Yang sempurna hanya Allah swt, Sang Pencipta. Dialah Pemilik kesempurnaan. Dialah Dzat yang tanpa cela. Tanpa kekurangan. Tanpa kelemahan, dalam sifat, perbuatan, ketentuan, dan hukum-Nya, sehingga Dia tidak layak dibenci oleh siapapun. Sedang manunia, umumnya adalah makhluk yang mempunyai banyak kelemahan dan keterbatasan, dan Allah swt telah menegaskan sifat lemah mereka di dalam Al Qur’an, di mana mereka sering mendapatkan dispensasi-dispensa si hukum karena sifat lemah itu. Allah swt berfirman, “Allah hendak memberikan keringan kepadamu dan manusia dijadikan bersifat lemah.” (QS. An Nisa’: 28)

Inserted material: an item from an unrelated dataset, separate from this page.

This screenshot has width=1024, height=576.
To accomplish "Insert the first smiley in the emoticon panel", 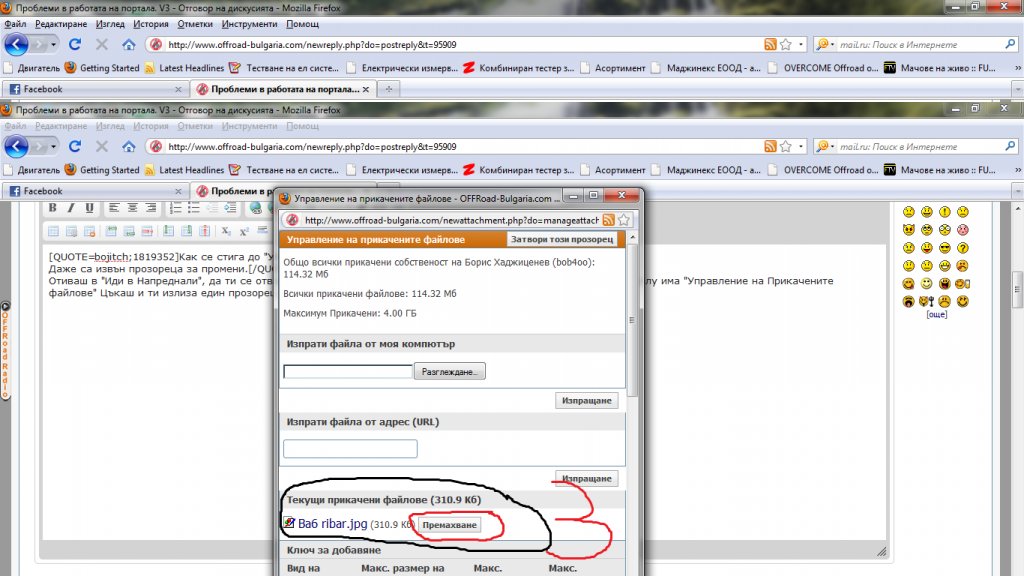I will click(x=908, y=212).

Sifat lemah manusia begitu jelas terlihat ketika mereka terkena musibah, atau tertimpa kesulitan, di mana mereka cenderung suka berkeluh kesah. Karena Allah swt pun memang telah melengkapi kelemahan mereka dengan sifat itu. Dia menegaskan, “Sesungguhnya, manusia diciptakan bersifat suka mengeluh.” (QS. Al Ma’arij: 19)

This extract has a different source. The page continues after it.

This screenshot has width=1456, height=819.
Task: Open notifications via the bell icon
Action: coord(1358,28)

Manusia juga cenderung melakukan penyimpangan dan berlaku sombong, seperti disebutkan dalam ayat, “(Orang yang membanggakan diri) yaitu orang-orang yang kikir dan menyuruh orang lain berbuat kikir dan menyembunyikan karunia ALlah yang telah diberikan-Nya kepada mereka…” (QS. An Nisa’: 37)
Ini hanya sedikit ayat yang menjelaskan dan membuktikan bahwa manusia memang memiliki banyak cela dan kekurangan. Jika pun kita mendapati seseorang, yang menurut penilaian dan pandangan kita nyaris tak ada kekurangan, mungkin karena kita belum banyak berinteraksi dengannya.
Jika misalnya, suatu saat kita punya kesempatan untuk hidupbersama dengan orang itu, di sana kita pasti akan mendapati celah dalam dirinya kalau ternyata orang tersebut punya kekurangan. Kekurangan yang tidak tampak jika kita hanya melihatnya sekilas saja.
Begitu juga sebaliknya, jika kita memberikan penilaian pada seseorang dengan predikat penuh kekurangan, banyak kesalahan, barangkali di sisi lain Allah swt telah membekalinya dengan serangkaian kelebihan, yang mungkin saja melampaui kelebihan-kelebihan yang ada dalam diri kita.
Maka, kalau kita menyadari ini, sangatlah pantas jika kita selalu menyediakan ruang dalam hati kita untuk dibenci, karena kita pun bukan manusia sempurna. Banyak kekurangan pada diri kita, yang mungkin saja akan tidak disukai oleh orang lain.